Statistics – Inter Rater Agreement (IRA)

A study that purports to provide an objective assessment of a biological parameter MUST be able to demonstrate that the assessments made by individual investigators are reliable.

This problem is covered in detail in Altman D 1991 Chapter  14. This contains a detailed exposition of what is generally referred to as METHOD COMPARISON STUDIES.  Details of exploring the issues related to this issue of reliable assessments are  detailed in Petrie and Sabin 2009 Chapter 39.

In the context of DAE the first problem is to ensure that individaul assessors (Dentists, Doctors, Anthropologists, Forensic Scientists) are able to relaibly and consistently assess Tooth Development Stages (TDS).

There are two areas of activity where a demonstration of a high level of reliable assessment is needed

1.  Investigators responsible for assembling a Reference Data Set must be able to demonstrate a high level of agreement when assessing TDS.

2.  Assessors conducting formal DAE on subjects without birth records, although not responsible for developing and RDS, also need to demonstrate a high level of agreement when assessing TDS.  This is because reliable TDS assessments will lead to greater accuracy of Age Estimation of individual subjects.

An important study related to this issue was carried out in Montreal, Canada (Levesque et al 1980).  This is an important paper as it provides important  detail on errors of assessment using the 8 Stage System (Demirjian et al 1973). This detailed study shows that Stage Assessments are accurate 80% of the time, and for the remaining 20% the stage assessments were plus 1 or minus one only.
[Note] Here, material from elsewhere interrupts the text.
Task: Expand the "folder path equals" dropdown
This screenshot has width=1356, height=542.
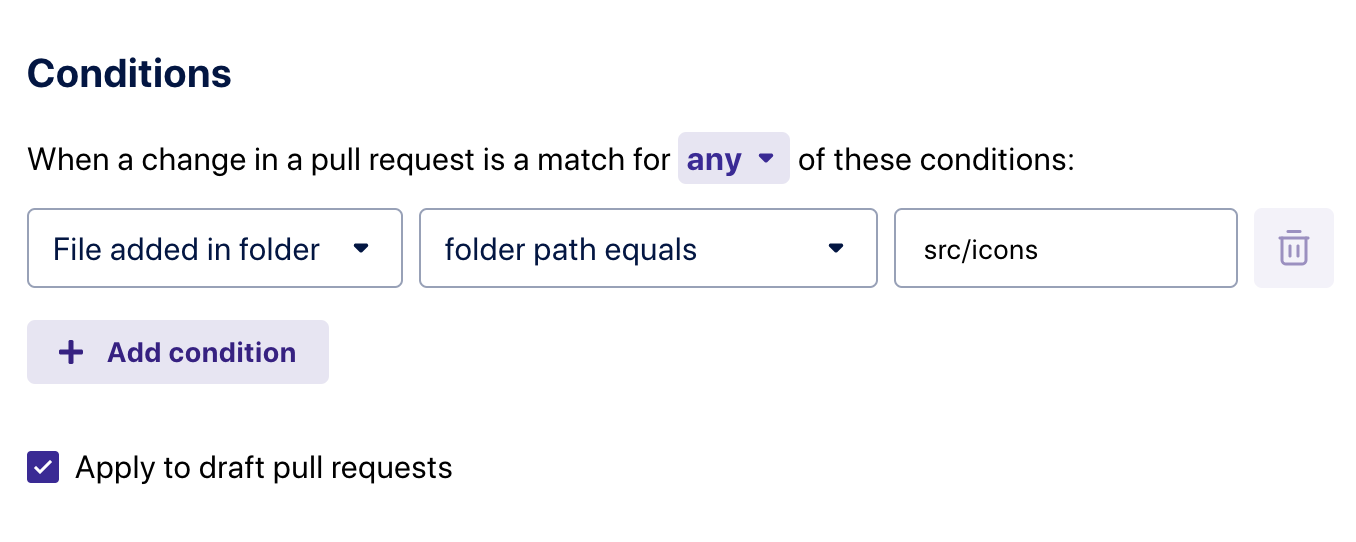Action: (647, 248)
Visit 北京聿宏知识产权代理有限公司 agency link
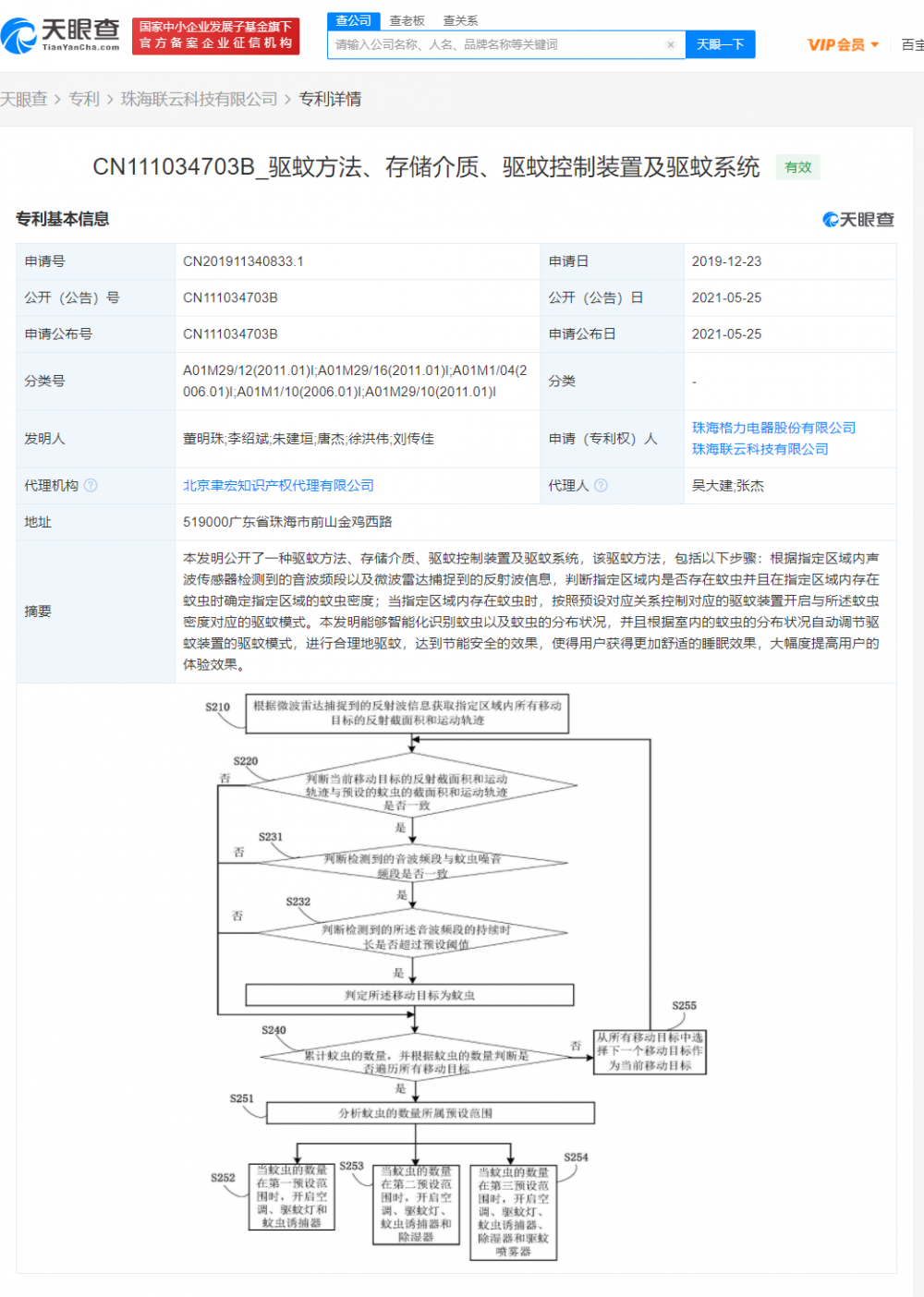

The interpretation and importance of this is that for RDS the incorrect assessments probably even out so that the Age of Attainment (AaA) for each TDS is accurate.  This is especially so where there are sufficiently large numbers in the RDS.  The DARLInG research group  recommend that N, the total number of cases in an RDS is set at 1,600 or more.

For individual DAE, where up to 16 TMT’s only may be contribute to the Dental Age, one or two incorrect assessments  may have a significant effect on the DA provided.

For these reason it is important that i. assemblers of an RDS and    ii.  individual assessors who are carrying out DAE only are both trained in the detailed technique of stage assessment and can demonstrate competence by returning satisfactory values for intra-rater and inter-rater agreement.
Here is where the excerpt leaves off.